From 53c5c5dbed6bd2ae00d862d5593e30b0e9b650d6 Mon Sep 17 00:00:00 2001
From: gdli7 <gdli7@iflytek.com>
Date: Tue, 27 Jan 2026 13:38:31 +0000
Subject: [PATCH] fix(qwen): add USP support for Qwen-Image-Edit-2511

This commit fixes USP (Ulysses Sequence Parallelism) support for
Qwen-Image-Edit-2511 model with the following changes:

1. ulysses_attn.py:
   - Respect img_first parameter when concatenating Q/K/V tensors
   - Qwen-Image-Edit uses img_first=False (text before image)
   - Add txt_attn.reshape to ensure consistent 2D output format

2. model.py:
   - Support both 2D and 3D tensor formats in USP pre/post processing
   - Save original sequence length and padding size for accurate
     padding removal in post-processing
   - Fix gather dimension based on tensor dimensionality
---
 lightx2v/common/ops/attn/ulysses_attn.py     | 29 +++++++++++----
 lightx2v/models/networks/qwen_image/model.py | 39 +++++++++++++++++---
 2 files changed, 54 insertions(+), 14 deletions(-)

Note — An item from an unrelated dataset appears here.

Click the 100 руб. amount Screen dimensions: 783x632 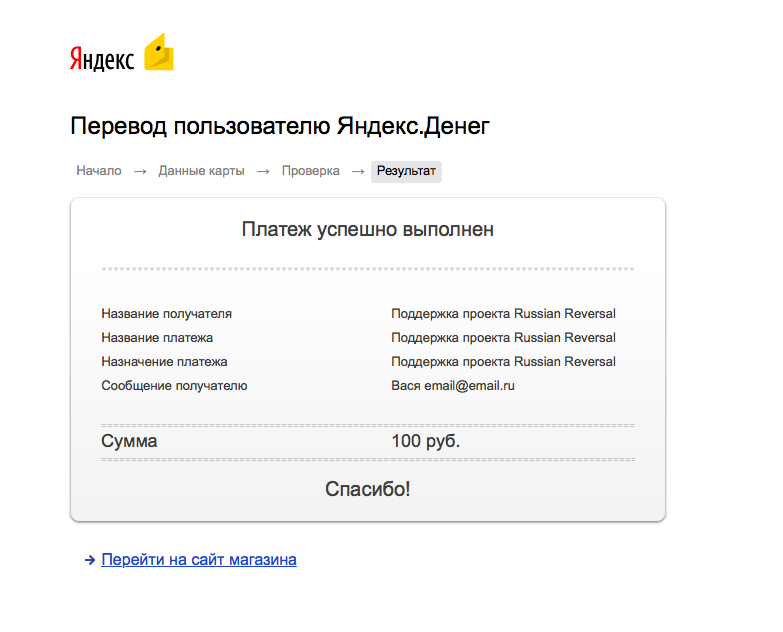point(425,442)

diff --git a/lightx2v/common/ops/attn/ulysses_attn.py b/lightx2v/common/ops/attn/ulysses_attn.py
index b23048fc..ade4b6a9 100755
--- a/lightx2v/common/ops/attn/ulysses_attn.py
+++ b/lightx2v/common/ops/attn/ulysses_attn.py
@@ -142,10 +142,15 @@ def apply(
                 shard_txt_k = txt_k[:, (cur_rank * shard_heads + h) : (cur_rank * shard_heads + h + 1), :]

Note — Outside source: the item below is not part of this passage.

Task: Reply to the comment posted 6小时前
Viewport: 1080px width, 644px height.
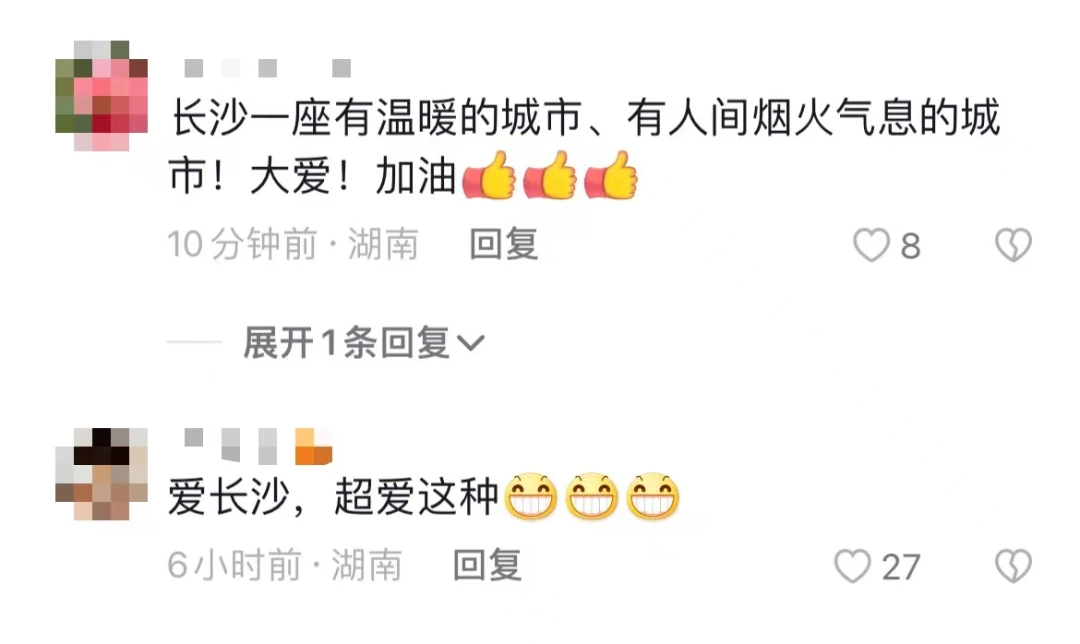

                 shard_txt_v = txt_v[:, (cur_rank * shard_heads + h) : (cur_rank * shard_heads + h + 1), :]
 
-                # 合并图像和文本的查询、键和值
-                q = torch.cat((shard_img_q, shard_txt_q), dim=0)
-                k = torch.cat((shard_img_k, shard_txt_k), dim=0)

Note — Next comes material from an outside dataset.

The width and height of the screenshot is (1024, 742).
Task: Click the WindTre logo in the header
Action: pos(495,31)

-                v = torch.cat((shard_img_v, shard_txt_v), dim=0)
+                # 合并图像和文本的查询、键和值（根据 img_first 决定顺序）
+                if img_first:
+                    q = torch.cat((shard_img_q, shard_txt_q), dim=0)
+                    k = torch.cat((shard_img_k, shard_txt_k), dim=0)
+                    v = torch.cat((shard_img_v, shard_txt_v), dim=0)
+                else:
+                    q = torch.cat((shard_txt_q, shard_img_q), dim=0)
+                    k = torch.cat((shard_txt_k, shard_img_k), dim=0)
+                    v = torch.cat((shard_txt_v, shard_img_v), dim=0)
 
                 # 调用注意力函数计算注意力结果
                 head_attn = attention_module.apply(q=q, k=k, v=v, cu_seqlens_q=cu_seqlens_qkv, cu_seqlens_kv=cu_seqlens_qkv, max_seqlen_q=max_seqlen_qkv, max_seqlen_kv=max_seqlen_qkv, **kwargs)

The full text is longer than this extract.